The Convener stated that 94% of services were graded good or higher for Quality of Care and Support. Over 67% of staff is qualified for their posts and 171 staff gained qualifications in 2009. Some of those services were finalists for the Scottish Care Awards, and the Adams House was a finalist in the Great British Care Home Awards. Finally, the Bronze Award was given to the Oasis centre in Garelochhead. Clearly, these services are of the highest quality and are a good example of good practice.

The Convener then presented the reorganisation plans for the council, due to the general financial conditions of the Church of Scotland. He ended his report by stating that the council faced a time of challenge but this time also presented a real opportunity to continue the church’s witness through the provision of social care services throughout Scotland.

Tuesday, 25 May 2010

Safeguarding Committee

The report was delivered by the Vice-Convener Ranald Mair started his presentation by reminding the General Assembly of the road travelled by this committee since 1997 when it was decided that every parish church should be a safe environment for all, children, vulnerable, adults and the elderly. Since then the Safeguarding Committee has travelled a long road. Currently there are 18000 volunteer safeguarding coordinators and 65 trainers across Scotland. Courses in safeguarding are also regularly offered to raise awareness of the importance of safeguarding issues. Mr Mair described changes to the current procedures for providing discloser for people who through the nature of their work or volunteering activities are in constant contact with either children or vulnerable adults. There changes will move towards the establishment of a “disclosure passport” instead of the current system of multiple disclosure procedures. These changes, he said are in alignment with current governmental practices.

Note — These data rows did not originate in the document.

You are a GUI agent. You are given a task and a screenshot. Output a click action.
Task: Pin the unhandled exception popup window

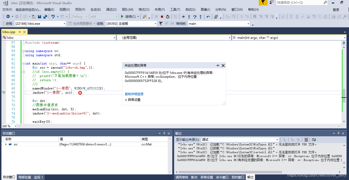(218, 66)
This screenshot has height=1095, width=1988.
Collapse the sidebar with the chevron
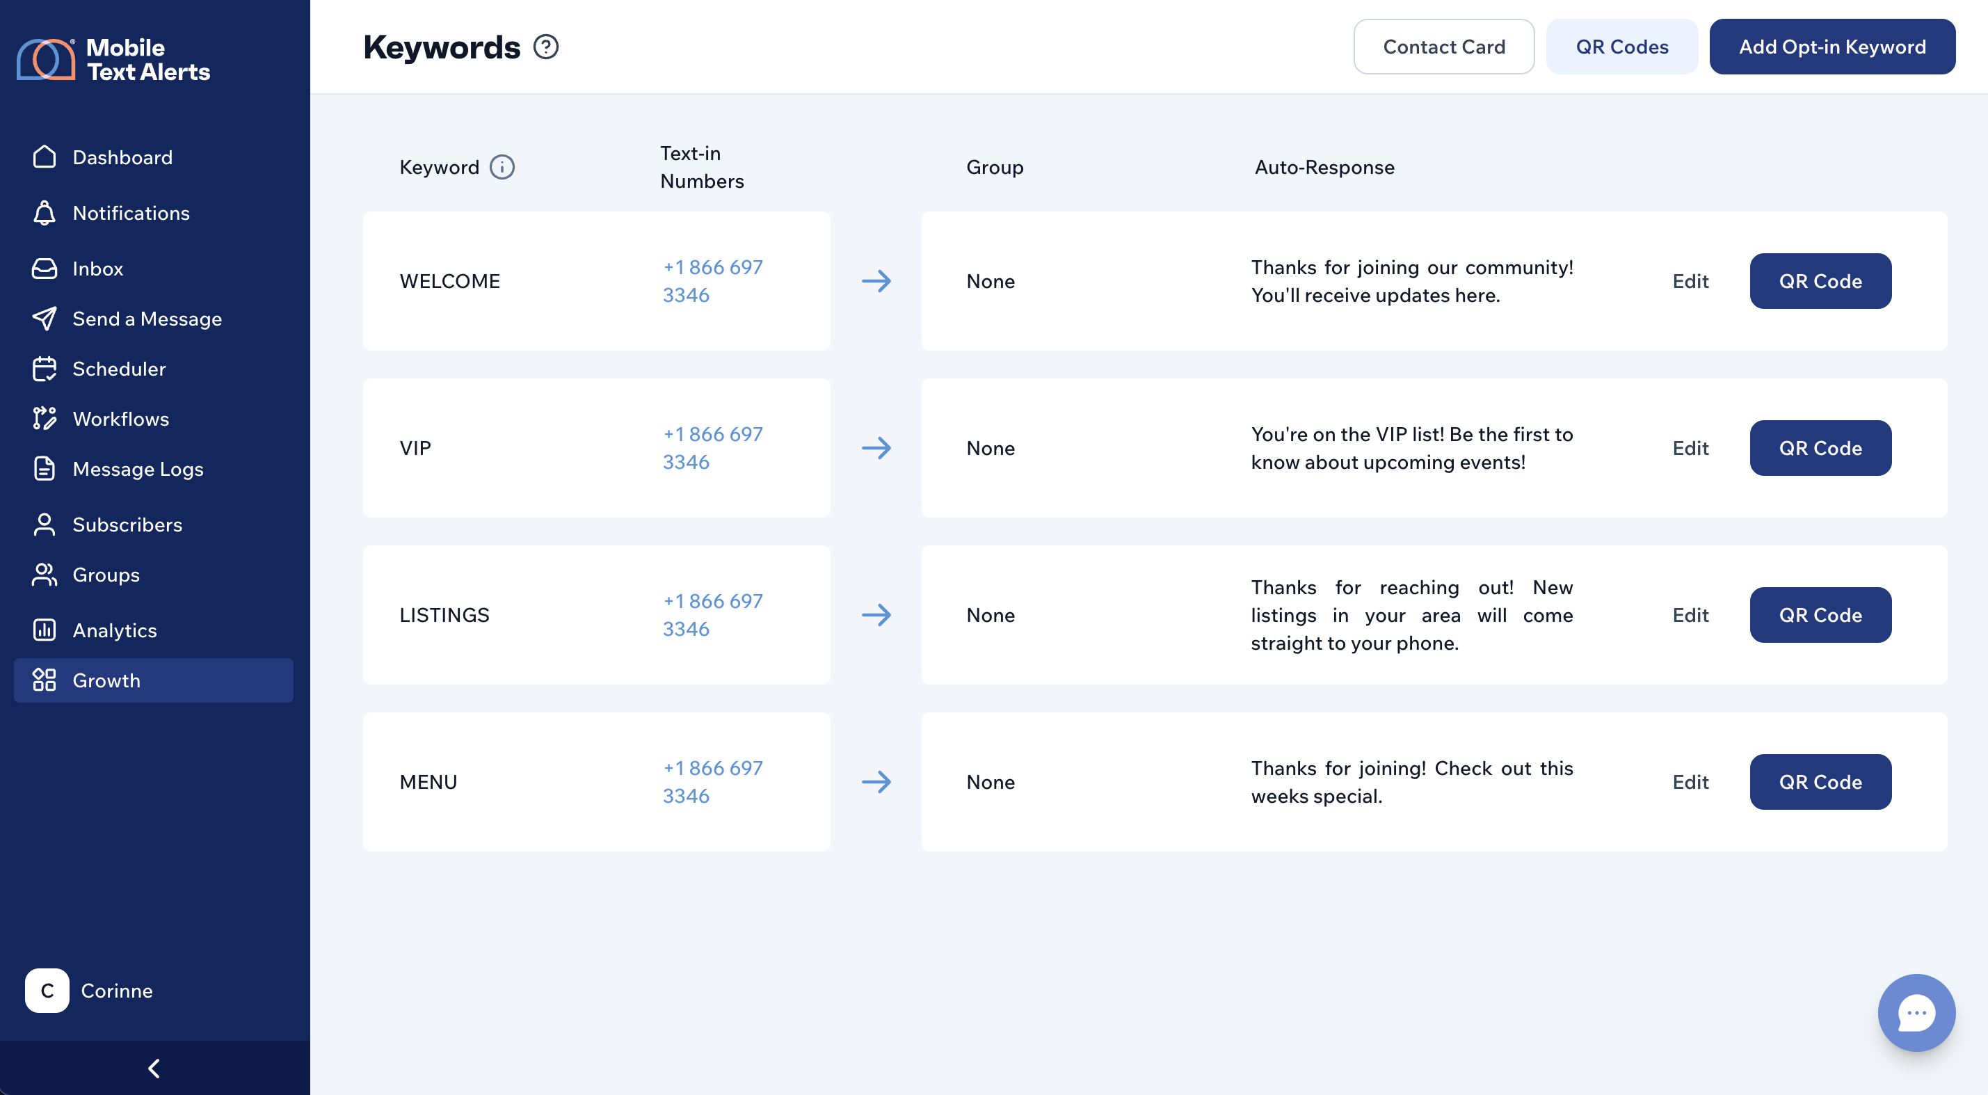(154, 1068)
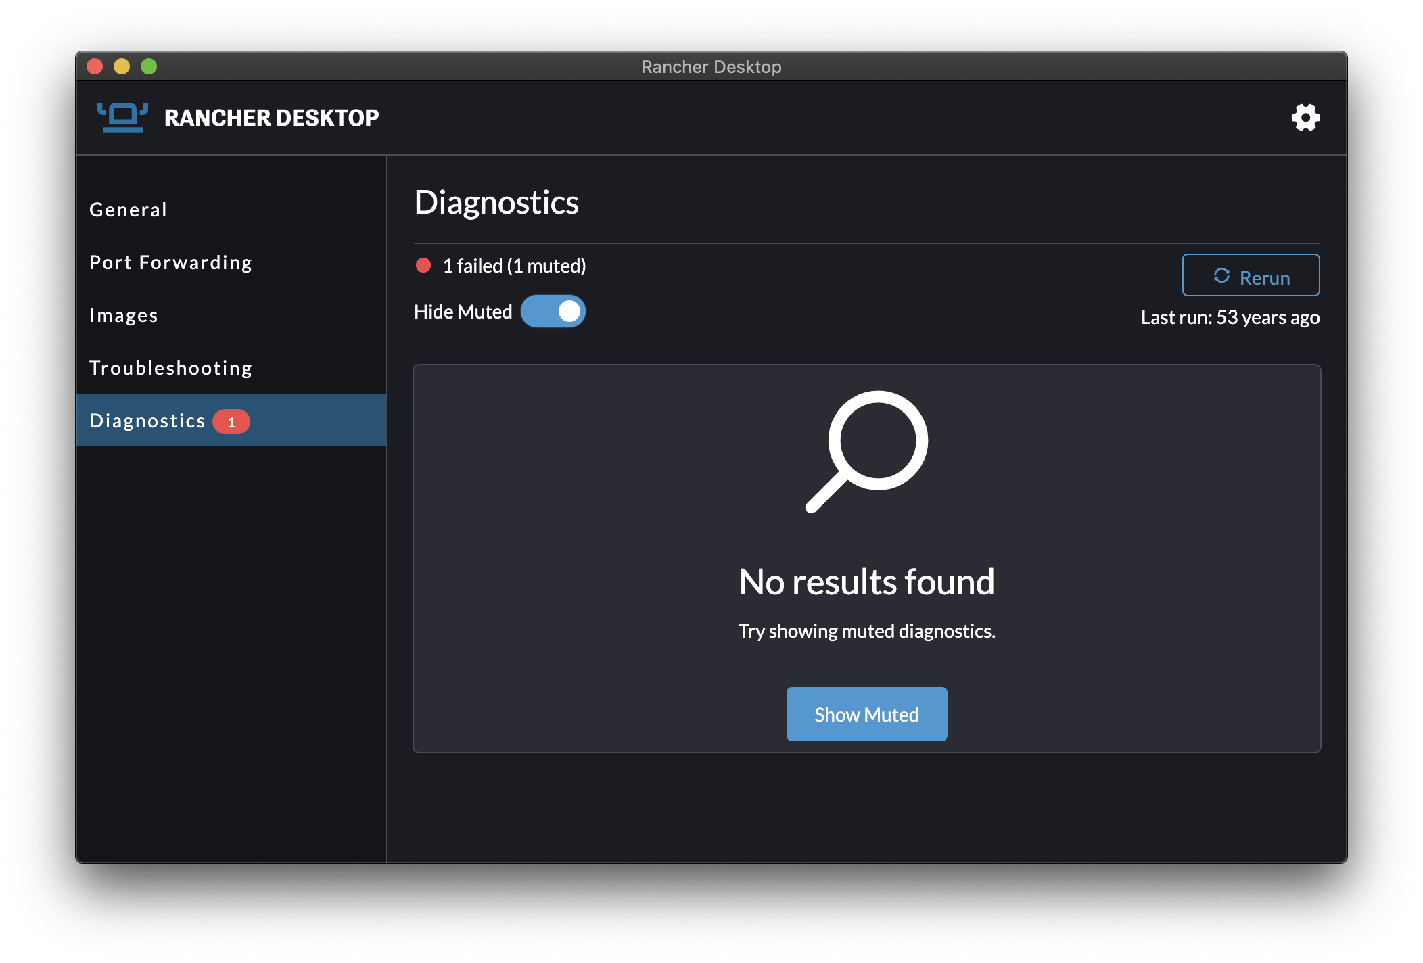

Mr Mair then presented an update of the implementation of the report Forgiveness and Proportionality. This report seeks the safe inclusion of sex offenders who have paid their debts to society into the church. The vice-convener spoke with passion of the advantages of safe inclusion and of the need to inform parish churches of the way to proceed with inclusion in a safe and sensitive manner. The report addresses the theological and practical issues of forgiveness and proportionality for sex offenders wishing to worship in Church of Scotland congregations. The report offers the theological inspiration for practical advice on the duty of accepting sex offenders who seek to worship while at the same time recognises the importance of affording protection to children and adults at risk. This report will undoubtedly inform the policy and practice of the church in relation to the inclusion of sex offenders in congregations. Through the work involved in the preparation of the report, and the work of the safeguarding office and its Disclosure procedures, The Church of Scotland is seen as an integral part of public protection in Scotland” concluded Mr. Mair.

The discussions centred on the need to develop a disclosure passport vs. current practices of multiple disclosures. It was evident throughout the discussion, the extreme care that the church of Scotland places on creating a safe environment for all who visit church buildings.